───── Materials provided ─────

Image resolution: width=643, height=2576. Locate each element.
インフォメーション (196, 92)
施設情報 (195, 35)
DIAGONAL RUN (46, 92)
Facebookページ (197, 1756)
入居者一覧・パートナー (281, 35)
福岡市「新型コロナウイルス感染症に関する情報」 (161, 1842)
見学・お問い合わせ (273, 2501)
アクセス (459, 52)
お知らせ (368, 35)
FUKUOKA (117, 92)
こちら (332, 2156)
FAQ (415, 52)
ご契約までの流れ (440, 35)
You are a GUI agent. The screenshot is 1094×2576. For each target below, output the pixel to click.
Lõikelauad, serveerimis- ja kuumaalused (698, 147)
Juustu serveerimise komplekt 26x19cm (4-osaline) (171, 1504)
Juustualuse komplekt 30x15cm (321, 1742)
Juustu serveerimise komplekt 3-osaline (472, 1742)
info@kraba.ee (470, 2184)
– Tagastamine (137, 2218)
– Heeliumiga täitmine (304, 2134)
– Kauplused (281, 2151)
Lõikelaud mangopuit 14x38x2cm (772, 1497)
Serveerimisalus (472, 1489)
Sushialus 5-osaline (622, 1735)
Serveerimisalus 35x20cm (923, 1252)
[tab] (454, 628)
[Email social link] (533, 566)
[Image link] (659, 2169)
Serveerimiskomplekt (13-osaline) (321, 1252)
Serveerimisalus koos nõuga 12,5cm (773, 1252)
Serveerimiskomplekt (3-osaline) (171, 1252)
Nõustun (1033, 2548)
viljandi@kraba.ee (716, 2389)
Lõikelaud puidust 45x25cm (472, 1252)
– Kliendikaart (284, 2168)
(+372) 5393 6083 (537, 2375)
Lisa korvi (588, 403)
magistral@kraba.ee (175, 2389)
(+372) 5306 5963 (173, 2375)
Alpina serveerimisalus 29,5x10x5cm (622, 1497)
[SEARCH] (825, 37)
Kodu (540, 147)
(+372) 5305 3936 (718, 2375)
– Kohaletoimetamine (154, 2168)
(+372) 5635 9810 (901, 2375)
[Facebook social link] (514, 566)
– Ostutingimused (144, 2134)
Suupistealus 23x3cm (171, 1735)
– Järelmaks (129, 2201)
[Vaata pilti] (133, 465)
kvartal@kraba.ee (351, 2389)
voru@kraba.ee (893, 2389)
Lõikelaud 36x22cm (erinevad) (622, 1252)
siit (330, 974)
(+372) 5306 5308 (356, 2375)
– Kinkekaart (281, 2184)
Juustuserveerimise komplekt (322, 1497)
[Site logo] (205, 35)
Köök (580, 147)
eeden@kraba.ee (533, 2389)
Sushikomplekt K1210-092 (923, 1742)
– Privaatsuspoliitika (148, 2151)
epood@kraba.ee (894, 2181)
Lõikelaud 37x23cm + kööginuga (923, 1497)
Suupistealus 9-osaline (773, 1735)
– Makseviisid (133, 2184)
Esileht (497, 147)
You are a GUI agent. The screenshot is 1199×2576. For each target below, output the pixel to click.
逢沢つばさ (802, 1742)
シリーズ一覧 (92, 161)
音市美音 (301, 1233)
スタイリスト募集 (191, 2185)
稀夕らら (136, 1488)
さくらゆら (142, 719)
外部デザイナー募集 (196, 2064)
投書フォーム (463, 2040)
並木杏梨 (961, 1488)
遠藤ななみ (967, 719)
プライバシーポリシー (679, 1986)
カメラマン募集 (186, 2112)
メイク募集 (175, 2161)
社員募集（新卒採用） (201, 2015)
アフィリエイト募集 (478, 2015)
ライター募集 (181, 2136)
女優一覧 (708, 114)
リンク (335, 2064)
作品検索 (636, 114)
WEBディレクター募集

─────

*Action item*: The word "click" appears in some lines of the data. Copy every one of those lines.

*Expected answer*:
You are a GUI agent. The screenshot is 1094×2576. For each target below, output the pixel to click.
You are a GUI agent. The screenshot is 1199×2576. For each target below, output the pixel to click.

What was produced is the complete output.